PubMed | University of Lausanne, CECS, French Institute of Health and Medical Research, Grenoble Institute des Neurosciences and University of Coimbra
Type: Journal Article | Journal: PloS one | Year: 2016
Mutations of the huntingtin protein (HTT) gene underlie both adult-onset and juvenile forms of Huntingtons disease (HD). HTT modulates mitotic spindle orientation and cell fate in mouse cortical progenitors from the ventricular zone. Using human embryonic stem cells (hESC) characterized as carrying mutations associated with adult-onset disease during pre-implantation genetic diagnosis, we investigated the influence of human HTT and of an adult-onset HD mutation on mitotic spindle orientation in human neural stem cells (NSCs) derived from hESCs.

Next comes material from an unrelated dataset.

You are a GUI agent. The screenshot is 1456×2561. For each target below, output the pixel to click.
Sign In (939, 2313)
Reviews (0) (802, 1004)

The RNAi-mediated silencing of both HTT alleles in neural stem cells derived from hESCs disrupted spindle orientation and led to the mislocalization of dynein, the p150Glued subunit of dynactin and the large nuclear mitotic apparatus (NuMA) protein. We also investigated the effect of the adult-onset HD mutation on the role of HTT during spindle orientation in NSCs derived from HD-hESCs. By combining SNP-targeting allele-specific silencing and gain-of-function approaches, we showed that a 46-glutamine expansion in human HTT was sufficient for a dominant-negative effect on spindle orientation and changes in the distribution within the spindle pole and the cell cortex of dynein, p150Glued and NuMA in neural cells. Thus, neural derivatives of disease-specific human pluripotent stem cells constitute a relevant biological resource for exploring the impact of adult-onset HD mutations of the HTT gene on the division of neural progenitors, with potential applications in HD drug discovery targeting HTT-dynein-p150Glued complex interactions.